This is why, as psychologist Jerry Miller notes, “the university is filled with introverts. The stereotype of the university professor is accurate for so many people on campus. They like to read; for them there’s nothing more exciting than ideas. And some of this has to do with how they spent their time when they were growing up. If you spend a lot of time charging around, then you have less time for reading and learning.”

Small Talk Vs Deep Talk

A temperament feature that is closely related and highly overlaps with “highly reactive” is “high sensitivity” (read the book for a complex definition). Most introverts find themselves to be highly sensitive, and this may explain why introverts tend to dislike small talk. High sensitives tend to think in complex ways, as proven by an experiment with first graders, which found that high reactive children take much longer in the classroom to choose an answer in matching games, or when reading unfamiliar words. Therefore, “if you’re thinking in more complicated ways,” says Jadzia Jagiellowicz, the lead scientist at Stony Brook, “then talking about the weather or where you went for the holidays is not quite as interesting as talking about values or morality.”
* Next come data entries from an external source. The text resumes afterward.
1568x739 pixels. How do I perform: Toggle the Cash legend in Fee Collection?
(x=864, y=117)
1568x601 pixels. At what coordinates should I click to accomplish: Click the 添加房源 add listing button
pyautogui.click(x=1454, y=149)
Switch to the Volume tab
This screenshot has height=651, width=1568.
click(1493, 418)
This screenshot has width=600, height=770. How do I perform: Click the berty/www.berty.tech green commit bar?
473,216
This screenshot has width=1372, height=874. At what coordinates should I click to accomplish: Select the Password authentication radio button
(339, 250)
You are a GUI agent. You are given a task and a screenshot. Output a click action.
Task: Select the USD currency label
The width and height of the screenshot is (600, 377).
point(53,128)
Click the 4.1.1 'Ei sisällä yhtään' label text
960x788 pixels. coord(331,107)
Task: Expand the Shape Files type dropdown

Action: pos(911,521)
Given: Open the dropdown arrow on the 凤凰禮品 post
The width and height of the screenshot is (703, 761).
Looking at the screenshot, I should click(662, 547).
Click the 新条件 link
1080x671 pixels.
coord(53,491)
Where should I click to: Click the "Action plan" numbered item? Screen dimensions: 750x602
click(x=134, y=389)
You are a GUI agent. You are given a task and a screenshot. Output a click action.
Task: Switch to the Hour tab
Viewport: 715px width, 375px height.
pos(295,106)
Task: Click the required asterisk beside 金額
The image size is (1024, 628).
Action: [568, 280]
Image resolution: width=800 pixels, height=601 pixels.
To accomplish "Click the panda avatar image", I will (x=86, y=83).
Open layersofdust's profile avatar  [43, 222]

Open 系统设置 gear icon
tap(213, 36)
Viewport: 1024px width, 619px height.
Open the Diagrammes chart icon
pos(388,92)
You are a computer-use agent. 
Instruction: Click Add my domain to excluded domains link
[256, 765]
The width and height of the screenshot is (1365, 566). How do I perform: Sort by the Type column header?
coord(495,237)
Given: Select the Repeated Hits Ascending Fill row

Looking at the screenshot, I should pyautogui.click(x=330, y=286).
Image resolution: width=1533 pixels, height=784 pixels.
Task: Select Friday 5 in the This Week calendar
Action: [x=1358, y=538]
We are famously told that introverts don’t do small talk, but Cain found that introverts do participate in small talk, but normally at the end of the conversation, not the beginning. After introverts have established authenticity in a conversation by discussing a deeper topic, only then do they deem it appropriate to “relax” into small talk.

Shyness and the Animal Kingdom

There’s a whole interesting section about how shyness works in the animal kingdom, and how if shyness is a desirable trait for natural selection, or not. It’s reported that of the 100 species that have noticeable temperaments, 80% of animals within a certain species are extroverts, and 20% are introverts.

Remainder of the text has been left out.